In reaction to the leak of audio of a statement read by Pfc. Bradley Manning in military court at Fort Meade last month, a military public affairs officer told reporters credentialed to cover his court martial, “Police yourselves.” The officer scolded the press saying, “If there is another violation, everyone feels the pain, not just certain individuals.”

The Freedom of the Press Foundation (FPF) in March published a copy of audio someone recorded of Manning reading the statement he wrote when he pled guilty to disclosing some information to WikiLeaks. FPF saw the publication of the audio as an act that supported journalism, which combatted “overreaching government secrecy.” It noted, “While reporters are allowed in the courtroom, no audio or visual recordings are permitted by the judge, no transcripts of the proceedings or any motions by the prosecution have been released, and lengthy court orders read on the stand by the judge have not been published for public review.”

The officer offered no proof that the leak came from a particular individual, who was in the media operations center. Her comments just made it clear the public affairs officer had adopted a posture toward the press that we were all suspects.

“This media operation center is a privilege, not a requirement,” the officer declared. She suggested this privilege could be taken away. The press pool might have to go to the court room where computers would not be allowed if another leak occurred.

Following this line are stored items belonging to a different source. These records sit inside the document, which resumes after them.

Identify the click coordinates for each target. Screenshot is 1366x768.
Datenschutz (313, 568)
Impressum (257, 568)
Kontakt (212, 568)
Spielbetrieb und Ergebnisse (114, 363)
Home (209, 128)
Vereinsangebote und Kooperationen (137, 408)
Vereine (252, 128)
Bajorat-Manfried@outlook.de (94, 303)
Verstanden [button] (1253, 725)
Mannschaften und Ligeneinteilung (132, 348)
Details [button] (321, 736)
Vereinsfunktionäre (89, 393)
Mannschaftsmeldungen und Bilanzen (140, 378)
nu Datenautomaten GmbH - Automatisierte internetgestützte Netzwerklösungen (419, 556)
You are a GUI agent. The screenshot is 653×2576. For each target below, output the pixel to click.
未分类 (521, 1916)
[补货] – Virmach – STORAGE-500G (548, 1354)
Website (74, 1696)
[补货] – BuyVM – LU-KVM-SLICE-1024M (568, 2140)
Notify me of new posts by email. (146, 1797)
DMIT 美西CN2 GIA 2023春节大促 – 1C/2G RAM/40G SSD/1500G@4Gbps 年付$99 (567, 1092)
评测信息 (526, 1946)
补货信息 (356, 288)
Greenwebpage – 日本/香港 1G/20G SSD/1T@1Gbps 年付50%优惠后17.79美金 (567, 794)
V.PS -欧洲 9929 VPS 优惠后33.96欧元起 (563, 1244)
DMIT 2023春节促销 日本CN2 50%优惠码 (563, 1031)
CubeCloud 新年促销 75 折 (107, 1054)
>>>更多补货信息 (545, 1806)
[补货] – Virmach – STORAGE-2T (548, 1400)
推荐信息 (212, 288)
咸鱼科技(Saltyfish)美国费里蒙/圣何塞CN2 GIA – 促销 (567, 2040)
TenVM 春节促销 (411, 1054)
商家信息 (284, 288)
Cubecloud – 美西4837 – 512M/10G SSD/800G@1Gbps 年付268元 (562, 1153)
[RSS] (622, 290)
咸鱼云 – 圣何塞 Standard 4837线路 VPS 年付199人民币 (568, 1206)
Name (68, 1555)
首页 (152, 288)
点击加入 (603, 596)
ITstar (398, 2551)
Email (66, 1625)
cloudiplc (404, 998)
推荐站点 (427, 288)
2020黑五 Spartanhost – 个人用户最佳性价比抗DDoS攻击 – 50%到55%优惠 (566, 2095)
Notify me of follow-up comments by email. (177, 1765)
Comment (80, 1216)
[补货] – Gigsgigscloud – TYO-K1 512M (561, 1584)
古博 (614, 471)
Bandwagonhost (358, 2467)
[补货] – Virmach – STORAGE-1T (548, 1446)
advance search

Her passive aggressive statements to press continued: “Everybody has said they are journalist to be credentialed for this proceeding. That means you abide by the journalist ethics rules.” And, “if you see somebody doing a violation, police the rules.” In other words, become a snitch or informer and help the military do its job of keeping the proceedings secure.

No Mussolini School of Journalism exists so one can confidently say that there is no journalism school that teaches journalists to police fellow individuals in their profession, including others they may work alongside in a press pool.

She also said, “Protect the sanctity of the proceedings.” The fact that she used the word “sanctity” shows that these officers are indoctrinated with security culture to an extent that they follow it as if it were religion.

This display of contempt for freedom of the press came on the same day that the Army actually took the unprecedented step of handing out physical copies of two rulings issued by the judge during court proceedings. It was clear this would not be happening every day (despite the fact that it should).

A military legal matter expert actually called the Freedom of Information Act process “cumbersome” and said, “We have more latitude in here because it’s not in response to FOIA.” What he meant was that it is actually easier to give members of the press copies of the rulings on the day they are issued. (However, the military still wants to apply FOIA exemptions to court records, which seems inappropriate and a violation of the First Amendment.)

As I wrote earlier today, Fort Meade may operate under a standard that all press are potential suspects who could commit security violations at any moment. I recognize they are here to protect the security or, as the officer put it, “sanctity of the legal proceedings.” But, reporters are not at the proceedings to protect security. They are there as reporters to cover the proceedings so that others in the United States—and the world—can be informed of developments.

It is the military officers on base whose job it is to zealously guard the proceedings—and all who do are very committed to this duty. In fact, the military is so committed that the judge ordered that media not be allowed to have cell phones in the media center, which is collective punishment of reporters (people whom the military has no proof played any role in the leak).

In a press release put out by the Bradley Manning Support Network, Michael Ratner of the Center for Constitutional Rights (CCR) characterized this statement that media access was a privilege and not a right, “One of the more foolish and dangerous propositions I have ever heard.”

“Calling access a ‘privilege’ is to say it can be taken away at the whim of the judge. That befits a dictatorship not a democracy,” Ratner stated. “Access to criminal proceedings including pretrial hearings is guaranteed by the First Amendment to the Constitution, a right that can be limited only in the most extreme of circumstances. ”

If the military has not adopted a posture that the press are all suspects, then they have at least shown they are willing to treat press in the pool as kindergarteners. And, unless media are good little girls and boys and obey the rules like they are supposed to do, they are going to lose recess or playtime—which in this case is a level of press freedom that has made it possible for reporters to cover the court martial comprehensively, even as court records have mostly been withheld from the press.